2.6. EUR S.p.A., in collaboration with the Advisor, shall ascertain the compliance of the letters of expression of interest with what is required under this call for admission to the next stage of the Procedure, also reserving the right to assess the economic and financial position of such parties.

3. Nature of the call for expressions of interest

3.1. This notice is solely a call for expressions of interest and neither an invitation to offer nor an offer pursuant to article 1336 of the Italian Civil Code, or a solicitation of public savings pursuant to article 94 et seq. of the Italian Legislative Decree of February 24, 1998, no. 58. The procedure is not subject to the Italian Legislative Decree of April 19, 2016, no. 50 and any references to such Legislative Decree, included in this “call for expressions of interest” shall not determine its full application; however, in the event of any inconsistency between this “call for expressions of interest” and the Italian Legislative Decree of April 19, 2016, no. 50, the enacted content of this “call for expressions of interest” shall prevail.

3.2. The publication of this call and the receipt of expressions of interest does not entail any obligation or commitment for EUR S.p.A towards the interested parties, to carry out the Procedure, or, for the latter, any right to receive any benefit from EUR S.p.A., in any capacity.
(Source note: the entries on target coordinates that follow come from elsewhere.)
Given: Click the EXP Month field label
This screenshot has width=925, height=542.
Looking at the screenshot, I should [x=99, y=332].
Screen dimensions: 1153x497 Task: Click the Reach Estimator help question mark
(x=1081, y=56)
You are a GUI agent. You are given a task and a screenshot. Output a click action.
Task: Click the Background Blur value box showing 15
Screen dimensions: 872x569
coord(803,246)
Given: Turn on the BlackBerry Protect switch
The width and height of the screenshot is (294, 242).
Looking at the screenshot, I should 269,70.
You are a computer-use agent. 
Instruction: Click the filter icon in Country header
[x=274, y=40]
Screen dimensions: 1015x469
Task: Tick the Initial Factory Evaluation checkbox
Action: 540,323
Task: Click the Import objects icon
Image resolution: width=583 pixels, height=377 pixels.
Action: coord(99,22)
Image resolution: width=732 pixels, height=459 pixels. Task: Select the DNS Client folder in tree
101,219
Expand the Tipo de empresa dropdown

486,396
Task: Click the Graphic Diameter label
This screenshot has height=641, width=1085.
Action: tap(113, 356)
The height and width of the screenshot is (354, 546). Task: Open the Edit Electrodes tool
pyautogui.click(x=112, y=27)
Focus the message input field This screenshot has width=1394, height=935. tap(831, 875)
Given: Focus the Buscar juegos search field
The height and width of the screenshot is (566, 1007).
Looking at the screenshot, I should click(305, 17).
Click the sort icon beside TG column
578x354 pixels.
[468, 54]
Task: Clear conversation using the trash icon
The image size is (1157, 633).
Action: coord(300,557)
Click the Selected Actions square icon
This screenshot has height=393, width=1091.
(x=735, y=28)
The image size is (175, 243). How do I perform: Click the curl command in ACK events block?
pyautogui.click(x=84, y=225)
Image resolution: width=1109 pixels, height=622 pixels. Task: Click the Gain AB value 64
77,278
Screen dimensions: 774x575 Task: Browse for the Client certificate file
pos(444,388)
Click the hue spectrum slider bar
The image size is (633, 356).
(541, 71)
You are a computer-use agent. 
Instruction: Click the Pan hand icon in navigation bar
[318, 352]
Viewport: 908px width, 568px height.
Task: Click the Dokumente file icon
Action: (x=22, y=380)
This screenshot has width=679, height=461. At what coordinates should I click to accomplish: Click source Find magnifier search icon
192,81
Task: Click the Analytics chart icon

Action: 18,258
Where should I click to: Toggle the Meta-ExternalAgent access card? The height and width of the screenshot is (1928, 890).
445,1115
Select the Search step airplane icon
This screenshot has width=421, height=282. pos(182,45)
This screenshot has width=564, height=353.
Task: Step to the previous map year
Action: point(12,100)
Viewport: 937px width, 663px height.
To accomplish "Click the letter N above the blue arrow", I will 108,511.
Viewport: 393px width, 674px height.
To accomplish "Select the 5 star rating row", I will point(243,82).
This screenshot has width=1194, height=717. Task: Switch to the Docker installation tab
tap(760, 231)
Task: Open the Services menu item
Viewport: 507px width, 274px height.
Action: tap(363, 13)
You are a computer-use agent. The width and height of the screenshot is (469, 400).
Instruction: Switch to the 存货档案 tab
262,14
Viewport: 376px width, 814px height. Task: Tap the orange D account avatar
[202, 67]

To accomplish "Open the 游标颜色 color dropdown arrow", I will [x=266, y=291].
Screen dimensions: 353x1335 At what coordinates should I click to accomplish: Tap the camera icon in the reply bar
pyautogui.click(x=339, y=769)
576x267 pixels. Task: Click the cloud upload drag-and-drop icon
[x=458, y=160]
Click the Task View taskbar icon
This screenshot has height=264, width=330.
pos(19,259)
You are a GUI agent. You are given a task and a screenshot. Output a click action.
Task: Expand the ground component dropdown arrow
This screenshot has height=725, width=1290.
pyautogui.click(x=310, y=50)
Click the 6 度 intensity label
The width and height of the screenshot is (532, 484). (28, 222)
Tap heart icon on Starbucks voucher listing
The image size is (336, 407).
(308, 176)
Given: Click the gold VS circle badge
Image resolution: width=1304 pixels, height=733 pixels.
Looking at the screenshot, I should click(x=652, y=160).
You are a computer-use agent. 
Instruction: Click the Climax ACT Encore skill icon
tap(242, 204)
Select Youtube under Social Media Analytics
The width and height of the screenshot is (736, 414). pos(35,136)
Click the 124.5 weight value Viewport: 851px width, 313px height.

3.3. EUR S.p.A. reserves the right to:

(i)  withdraw at any time from the negotiations, whatever the degree of progress of the latter;

(ii)  temporarily or permanently suspend, interrupt, contacts with one or more or all the participants in the Procedure;

(iii) change, cancel, prolong, extend and/or suspend at any time, this Procedure;

(iv) select the purchaser at its sole discretion, and the interested parties may not bring any claim for compensation or indemnity against EUR S.p.A for this reason.

4. Miscellaneous

4.1. The processing of the data sent by the interested parties shall take place in compliance with the provisions of the Italian Legislative Decree of June 30, 2003, no. 196 and with full respect and protection of the confidentiality of the parties who have expressed their interest. The processing of data has the purpose of verifying the eligibility of the parties to participate in the Procedure, as well as the proper execution of the latter. EUR S.p.A. and the Advisor against whom the interested party may assert the rights under article 7 of the Italian Legislative Decree of June 30, 2003, no. 196 shall be responsible for the processing of data within their respective powers.